Conference: ICML 2026
arXiv: 2511.09771
Code: https://github.com/YuDeng321/STORM
Area: Video Understanding / 6D Pose Tracking / Reference Segmentation / Embodied Perception
Keywords: Reference-conditioned 6D tracking, HSFA, Tracking verifier, Energy-like score, Zero-shot registration

TL;DR

STORM proposes a "single reference image" 6D pose tracking framework: hierarchical spatial fusion attention (HSFA) aligns reference-query features (producing segmentation masks + SAM3D mesh), then a BCE-trained Tracking Verifier outputs a logit whose negative is used as an energy score \(E=-g_\theta\). If the score exceeds a threshold for \(L=3\) consecutive frames, automatic re-localization is triggered. This pushes annotation-free 6D tracking accuracy on LM-O / YCB-V close to the ground-truth mask upper bound.

Background & Motivation

Background: Current SOTA 6D pose estimation and tracking methods (FoundationPose, SAM-6D, Pos3R, etc.) mostly rely on CAD models, manual masks, or per-object fine-tuning, requiring cumbersome object-specific preparation for deployment.
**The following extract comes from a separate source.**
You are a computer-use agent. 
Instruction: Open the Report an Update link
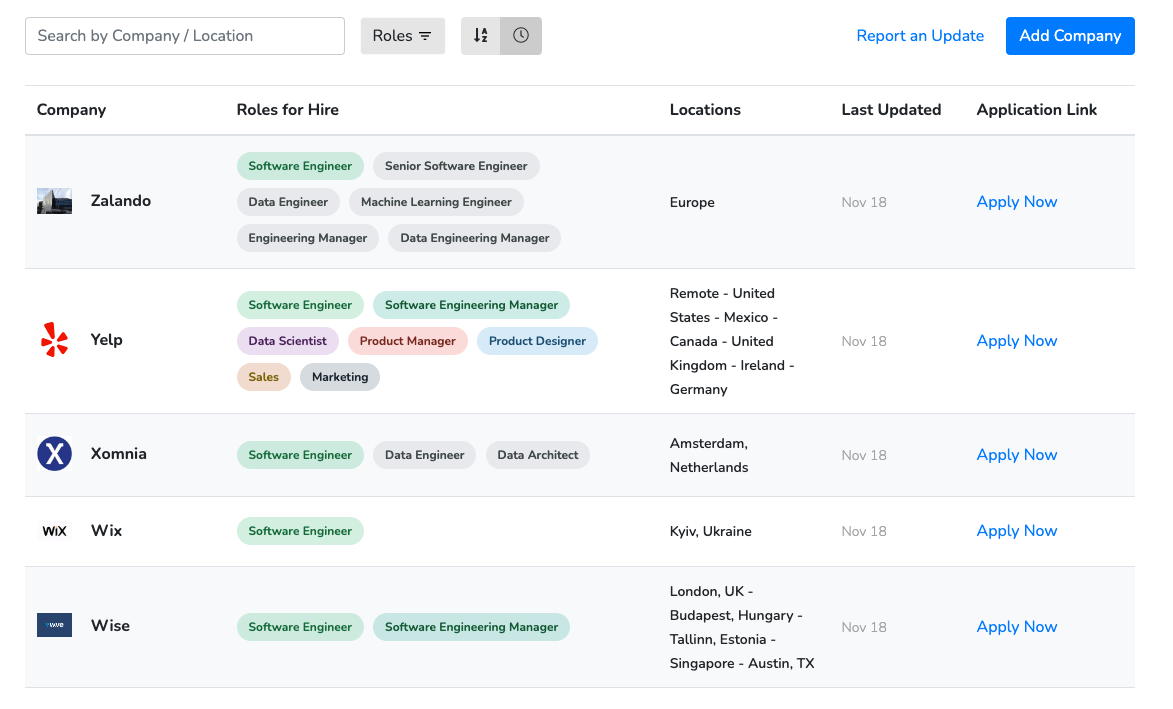(919, 36)
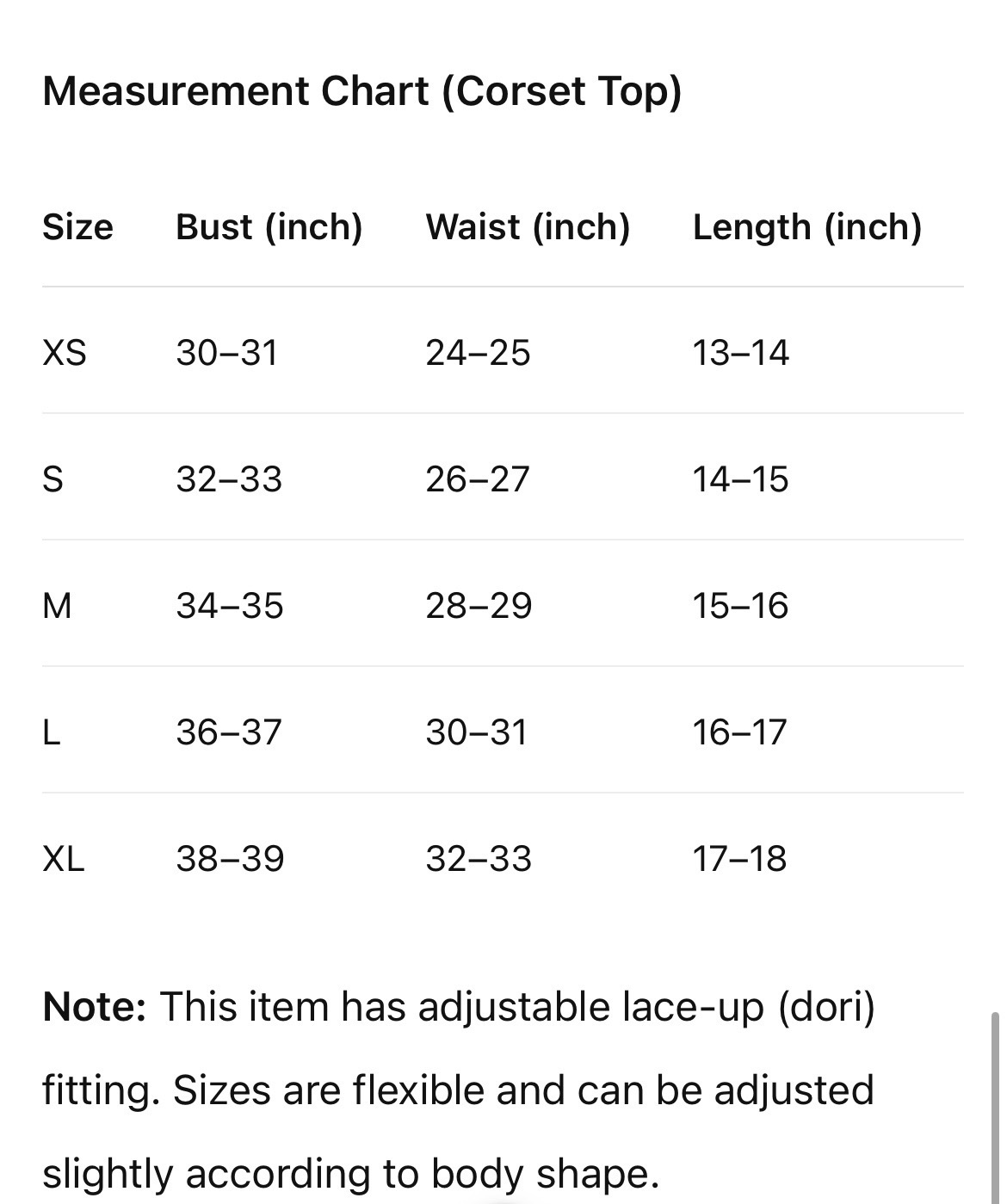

General foundation models (SAM3, DINOv3) provide strong semantics but lack reference-conditioned mechanisms, making it impossible to specify which instance to track with "just one image".
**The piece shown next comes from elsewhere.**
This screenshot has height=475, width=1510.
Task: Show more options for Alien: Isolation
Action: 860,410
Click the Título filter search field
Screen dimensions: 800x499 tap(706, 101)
Limitations of Prior Work: (1) Reference-query template matching often uses shallow cosine similarity, which collapses under occlusion, motion blur, or drastic viewpoint changes due to nonlinear manifold distortions; (2) Existing trackers "blindly follow"—once the target drifts out of the local neighborhood, there is no intrinsic signal to determine "I have lost the target", leading to silent drift; (3) Even with recovery heuristics (particle filtering, histogram matching), false positives are common, preventing a closed loop.

Key Challenge: There is a dual gap of distribution shift and occlusion uncertainty between reference and query images. Pure geometric matching cannot solve the former, and pure semantic matching is insufficient for the latter. Tracking is a self-feedback system; without a "self-assessment signal", closed-loop recovery is impossible.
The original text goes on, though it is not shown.